KHARTOUM (Reuters) – Sudan will permit non-Muslims to consume alcohol and strengthen women’s rights, including banning female genital mutilation (FGM), its justice minister said late on Saturday, in a reversal of almost four decades of hardline Islamist policies

About 3% of Sudan’s population is non-Muslim, according to the United Nations.

Alcoholic drinks have been banned since former President Jaafar Nimeiri introduced Islamic law in 1983, throwing bottles of whisky into the Nile in the capital Khartoum.

The transition government which took over after autocrat Omar al-Bashir was toppled last year has vowed to lead Sudan to democracy, end discrimination and make peace with rebels.
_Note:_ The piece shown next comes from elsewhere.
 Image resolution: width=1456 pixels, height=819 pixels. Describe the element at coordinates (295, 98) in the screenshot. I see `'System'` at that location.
Non-Muslims will no longer be criminalised for drinking alcohol in private, Justice Minister Nasredeen Abdulbari told state television. For Muslims, the ban will remain. Offenders are typically flogged under Islamic law.
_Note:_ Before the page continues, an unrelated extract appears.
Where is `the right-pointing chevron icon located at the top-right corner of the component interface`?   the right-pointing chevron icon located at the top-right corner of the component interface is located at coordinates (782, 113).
Sudan will also decriminalise apostasy and ban FGM, a practice which typically involves the partial or total removal of the external genitalia of girls and women, he said.

Women will also no longer need a permit from male members of their families to travel with their children.

Bashir extended Islamic law after he took power in 1989.

Sudanese Christians live mainly in Khartoum and in the Nuba mountains near the South Sudan border. Some Sudanese also follow traditional African beliefs.

The transition government led by Abdalla Hamdok runs the country in an uneasy coalition with the military which helped remove Bashir after months of mass protests.